**What the task requires:** Your answer must be the records below, printed exactly.

[[ Given records open ]]

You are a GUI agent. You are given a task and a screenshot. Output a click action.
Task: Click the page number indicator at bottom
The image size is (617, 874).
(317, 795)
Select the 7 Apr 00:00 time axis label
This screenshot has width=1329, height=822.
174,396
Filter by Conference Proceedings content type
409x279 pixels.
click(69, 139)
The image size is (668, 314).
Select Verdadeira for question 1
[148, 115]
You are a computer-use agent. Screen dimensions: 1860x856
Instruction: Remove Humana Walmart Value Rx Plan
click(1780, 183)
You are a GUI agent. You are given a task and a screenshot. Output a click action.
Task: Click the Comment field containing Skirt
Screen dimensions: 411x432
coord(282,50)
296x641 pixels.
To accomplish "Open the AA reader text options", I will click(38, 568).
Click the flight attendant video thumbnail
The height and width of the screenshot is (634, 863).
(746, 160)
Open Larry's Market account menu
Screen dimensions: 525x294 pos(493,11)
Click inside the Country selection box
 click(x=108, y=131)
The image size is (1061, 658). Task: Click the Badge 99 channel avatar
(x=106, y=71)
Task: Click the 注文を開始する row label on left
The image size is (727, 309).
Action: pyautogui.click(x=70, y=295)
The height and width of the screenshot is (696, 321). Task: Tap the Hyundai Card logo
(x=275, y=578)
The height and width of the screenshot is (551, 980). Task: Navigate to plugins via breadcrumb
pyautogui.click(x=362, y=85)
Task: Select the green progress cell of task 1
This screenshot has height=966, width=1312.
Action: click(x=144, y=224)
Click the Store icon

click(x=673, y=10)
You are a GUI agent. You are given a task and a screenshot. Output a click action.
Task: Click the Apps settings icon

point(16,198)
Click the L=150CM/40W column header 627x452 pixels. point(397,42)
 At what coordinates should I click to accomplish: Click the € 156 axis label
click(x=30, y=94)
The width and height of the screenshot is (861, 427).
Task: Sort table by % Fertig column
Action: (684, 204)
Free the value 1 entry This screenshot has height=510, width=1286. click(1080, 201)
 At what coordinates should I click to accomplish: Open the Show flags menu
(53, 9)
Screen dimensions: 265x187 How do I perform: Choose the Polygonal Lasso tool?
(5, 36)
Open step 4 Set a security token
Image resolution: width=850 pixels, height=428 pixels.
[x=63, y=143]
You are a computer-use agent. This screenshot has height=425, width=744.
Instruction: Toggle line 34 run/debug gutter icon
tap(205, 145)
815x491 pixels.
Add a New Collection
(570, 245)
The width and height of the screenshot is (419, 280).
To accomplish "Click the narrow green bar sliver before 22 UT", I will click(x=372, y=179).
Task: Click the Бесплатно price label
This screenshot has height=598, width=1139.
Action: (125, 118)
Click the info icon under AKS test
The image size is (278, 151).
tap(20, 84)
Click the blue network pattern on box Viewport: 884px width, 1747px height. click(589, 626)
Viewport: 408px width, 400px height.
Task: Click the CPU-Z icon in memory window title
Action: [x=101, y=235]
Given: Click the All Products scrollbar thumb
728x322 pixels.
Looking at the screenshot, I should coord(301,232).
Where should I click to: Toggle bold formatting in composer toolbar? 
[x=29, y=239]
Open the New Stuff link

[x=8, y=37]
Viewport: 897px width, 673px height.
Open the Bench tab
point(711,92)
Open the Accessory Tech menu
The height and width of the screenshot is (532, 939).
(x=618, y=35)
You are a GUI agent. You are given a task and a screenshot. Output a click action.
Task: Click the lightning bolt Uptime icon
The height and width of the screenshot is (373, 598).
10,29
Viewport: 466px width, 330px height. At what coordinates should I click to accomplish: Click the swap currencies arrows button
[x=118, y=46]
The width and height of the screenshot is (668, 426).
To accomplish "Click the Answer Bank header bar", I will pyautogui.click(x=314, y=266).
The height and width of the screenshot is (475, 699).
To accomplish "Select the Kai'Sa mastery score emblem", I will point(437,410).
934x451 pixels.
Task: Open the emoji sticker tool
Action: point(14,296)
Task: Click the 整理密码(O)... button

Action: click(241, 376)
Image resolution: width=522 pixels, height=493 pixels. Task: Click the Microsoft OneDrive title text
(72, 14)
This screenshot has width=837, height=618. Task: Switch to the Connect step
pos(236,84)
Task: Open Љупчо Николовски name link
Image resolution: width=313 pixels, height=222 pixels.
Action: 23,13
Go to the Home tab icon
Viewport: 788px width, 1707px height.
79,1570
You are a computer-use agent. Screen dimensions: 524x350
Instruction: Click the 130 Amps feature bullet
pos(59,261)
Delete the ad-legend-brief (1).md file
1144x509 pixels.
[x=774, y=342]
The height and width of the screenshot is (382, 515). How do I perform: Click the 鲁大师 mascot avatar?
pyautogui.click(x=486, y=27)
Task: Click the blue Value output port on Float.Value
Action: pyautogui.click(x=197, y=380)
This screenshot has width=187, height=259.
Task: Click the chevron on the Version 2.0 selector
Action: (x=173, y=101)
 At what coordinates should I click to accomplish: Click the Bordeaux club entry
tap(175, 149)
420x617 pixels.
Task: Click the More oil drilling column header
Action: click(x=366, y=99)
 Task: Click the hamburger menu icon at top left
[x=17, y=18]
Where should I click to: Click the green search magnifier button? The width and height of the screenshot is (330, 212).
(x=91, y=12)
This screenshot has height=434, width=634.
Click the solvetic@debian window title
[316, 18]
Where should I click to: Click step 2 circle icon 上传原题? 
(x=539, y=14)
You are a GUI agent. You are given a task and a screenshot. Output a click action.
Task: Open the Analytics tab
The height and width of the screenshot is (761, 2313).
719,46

[[ Given records closed ]]

**Answer to this exercise:**
You are a GUI agent. You are given a task and a screenshot. Output a click action.
Task: Click the page number indicator at bottom
The image size is (617, 874).
(317, 795)
Select the 7 Apr 00:00 time axis label
This screenshot has width=1329, height=822.
174,396
Filter by Conference Proceedings content type
409x279 pixels.
click(69, 139)
The image size is (668, 314).
Select Verdadeira for question 1
[148, 115]
You are a computer-use agent. Screen dimensions: 1860x856
Instruction: Remove Humana Walmart Value Rx Plan
click(1780, 183)
You are a GUI agent. You are given a task and a screenshot. Output a click action.
Task: Click the Comment field containing Skirt
Screen dimensions: 411x432
coord(282,50)
296x641 pixels.
To accomplish "Open the AA reader text options", I will click(38, 568).
Click the flight attendant video thumbnail
The height and width of the screenshot is (634, 863).
(746, 160)
Open Larry's Market account menu
Screen dimensions: 525x294 pos(493,11)
Click inside the Country selection box
 click(x=108, y=131)
The image size is (1061, 658). Task: Click the Badge 99 channel avatar
(x=106, y=71)
Task: Click the 注文を開始する row label on left
The image size is (727, 309).
Action: pyautogui.click(x=70, y=295)
The height and width of the screenshot is (696, 321). Task: Tap the Hyundai Card logo
(x=275, y=578)
The height and width of the screenshot is (551, 980). Task: Navigate to plugins via breadcrumb
pyautogui.click(x=362, y=85)
Task: Select the green progress cell of task 1
This screenshot has height=966, width=1312.
Action: click(x=144, y=224)
Click the Store icon

click(x=673, y=10)
You are a GUI agent. You are given a task and a screenshot. Output a click action.
Task: Click the Apps settings icon

point(16,198)
Click the L=150CM/40W column header 627x452 pixels. point(397,42)
 At what coordinates should I click to accomplish: Click the € 156 axis label
click(x=30, y=94)
The width and height of the screenshot is (861, 427).
Task: Sort table by % Fertig column
Action: (684, 204)
Free the value 1 entry This screenshot has height=510, width=1286. click(1080, 201)
 At what coordinates should I click to accomplish: Open the Show flags menu
(53, 9)
Screen dimensions: 265x187 How do I perform: Choose the Polygonal Lasso tool?
(5, 36)
Open step 4 Set a security token
Image resolution: width=850 pixels, height=428 pixels.
[x=63, y=143]
You are a computer-use agent. This screenshot has height=425, width=744.
Instruction: Toggle line 34 run/debug gutter icon
tap(205, 145)
815x491 pixels.
Add a New Collection
(570, 245)
The width and height of the screenshot is (419, 280).
To accomplish "Click the narrow green bar sliver before 22 UT", I will click(x=372, y=179).
Task: Click the Бесплатно price label
This screenshot has height=598, width=1139.
Action: (125, 118)
Click the info icon under AKS test
The image size is (278, 151).
tap(20, 84)
Click the blue network pattern on box Viewport: 884px width, 1747px height. click(589, 626)
Viewport: 408px width, 400px height.
Task: Click the CPU-Z icon in memory window title
Action: [x=101, y=235]
Given: Click the All Products scrollbar thumb
728x322 pixels.
Looking at the screenshot, I should coord(301,232).
Where should I click to: Toggle bold formatting in composer toolbar? 
[x=29, y=239]
Open the New Stuff link

[x=8, y=37]
Viewport: 897px width, 673px height.
Open the Bench tab
point(711,92)
Open the Accessory Tech menu
The height and width of the screenshot is (532, 939).
(x=618, y=35)
You are a GUI agent. You are given a task and a screenshot. Output a click action.
Task: Click the lightning bolt Uptime icon
The height and width of the screenshot is (373, 598).
10,29
Viewport: 466px width, 330px height. At what coordinates should I click to accomplish: Click the swap currencies arrows button
[x=118, y=46]
The width and height of the screenshot is (668, 426).
To accomplish "Click the Answer Bank header bar", I will pyautogui.click(x=314, y=266).
The height and width of the screenshot is (475, 699).
To accomplish "Select the Kai'Sa mastery score emblem", I will point(437,410).
934x451 pixels.
Task: Open the emoji sticker tool
Action: point(14,296)
Task: Click the 整理密码(O)... button

Action: click(241, 376)
Image resolution: width=522 pixels, height=493 pixels. Task: Click the Microsoft OneDrive title text
(72, 14)
This screenshot has width=837, height=618. Task: Switch to the Connect step
pos(236,84)
Task: Open Љупчо Николовски name link
Image resolution: width=313 pixels, height=222 pixels.
Action: 23,13
Go to the Home tab icon
Viewport: 788px width, 1707px height.
79,1570
You are a computer-use agent. Screen dimensions: 524x350
Instruction: Click the 130 Amps feature bullet
pos(59,261)
Delete the ad-legend-brief (1).md file
1144x509 pixels.
[x=774, y=342]
The height and width of the screenshot is (382, 515). How do I perform: Click the 鲁大师 mascot avatar?
pyautogui.click(x=486, y=27)
Task: Click the blue Value output port on Float.Value
Action: pyautogui.click(x=197, y=380)
This screenshot has width=187, height=259.
Task: Click the chevron on the Version 2.0 selector
Action: (x=173, y=101)
 At what coordinates should I click to accomplish: Click the Bordeaux club entry
tap(175, 149)
420x617 pixels.
Task: Click the More oil drilling column header
Action: click(x=366, y=99)
 Task: Click the hamburger menu icon at top left
[x=17, y=18]
Where should I click to: Click the green search magnifier button? The width and height of the screenshot is (330, 212).
(x=91, y=12)
This screenshot has height=434, width=634.
Click the solvetic@debian window title
[316, 18]
Where should I click to: Click step 2 circle icon 上传原题? 
(x=539, y=14)
You are a GUI agent. You are given a task and a screenshot. Output a click action.
Task: Open the Analytics tab
The height and width of the screenshot is (761, 2313).
719,46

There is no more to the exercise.